* Given exercise:
Can you sum up the Redout text below in two sentences?

--- START OF Excerpt ---

You do not even know what speed is until you have played Redout. Fast and the Furious and Need For Speed no longer do their names justice, as their feeble speeds are nothing in comparison to those behind the vessels you man in Redout. Redout is an insanely fast, dashingly stylish, and franticly fun racer from 34BigThings, an Italy based developer. The premise is as simple as a traditional racer, even while being a non-traditional racer. There are no four wheel cars in sight, and hell, there are not even roads. This is the future, and an exciting one at that. Racers take control of some extremely high speed air ships, similar in nature to that of the Wipeout series that has long been a staple series on Playstation. Finding it’s footing on PC, the Lightspeed edition is now here for both Xbox One and PS4 fans to take advantage of, cramming loads more of content (some of which is exclusive) into what was already a well respected game. Can you handle this kind of speed? Let’s find out.
Racers going in solo are going to immediately want to check out the career mode. Here you will find over 100 events to participate in across seven different event types. From standard races, to score based Endurance, and the always frantic Eliminations, there is a lot to do here. How you approach these races is up to you, as there are seven different teams to race for in the Lightspeed edition. Each of these teams has four tiers to choose from, which are more or less lined up with the difficulty spikes as you progress. That means there is a total of 28 awesome ships to choose from, which are each balanced for different playstyles. You might want to take a ship with a solid max speed and high acceleration, but you may pay the price in health, or take a ship with some tight handling, but it is not quite as fast as others. It all depends how you like to play. Each of these ships stats can be upgraded once regardless, allowing you to boost its abilities across the board. They can also be customized with a variety of liveries and color schemes (which there are a bunch to choose from free of charge, no in game currency needed). Winning races does earn you some cash though, and that is used to buy the different cars, their upgrades, as well as some attachments.

--- END OF Excerpt ---
--- START OF Source data ---

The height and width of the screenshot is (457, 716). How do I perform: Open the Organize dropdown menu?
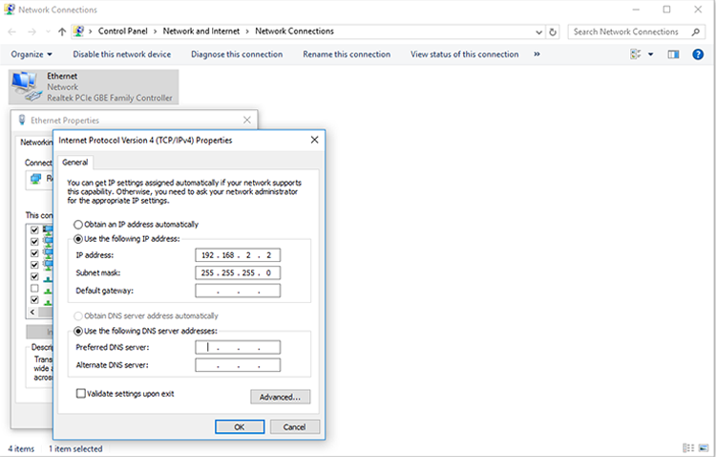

--- END OF Source data ---

* Worked solution:
Redout is an extremely fast futuristic racer from Italy-based developer 34BigThings in which players pilot high-speed air ships rather than cars, and its Lightspeed edition brings the game from PC to Xbox One and PS4 with more content, some of it exclusive. Its career mode offers over 100 events across seven event types and 28 ships from seven teams with four tiers each; the ships are balanced for different playstyles, can be upgraded and customized with free liveries, and are bought with cash earned by winning races.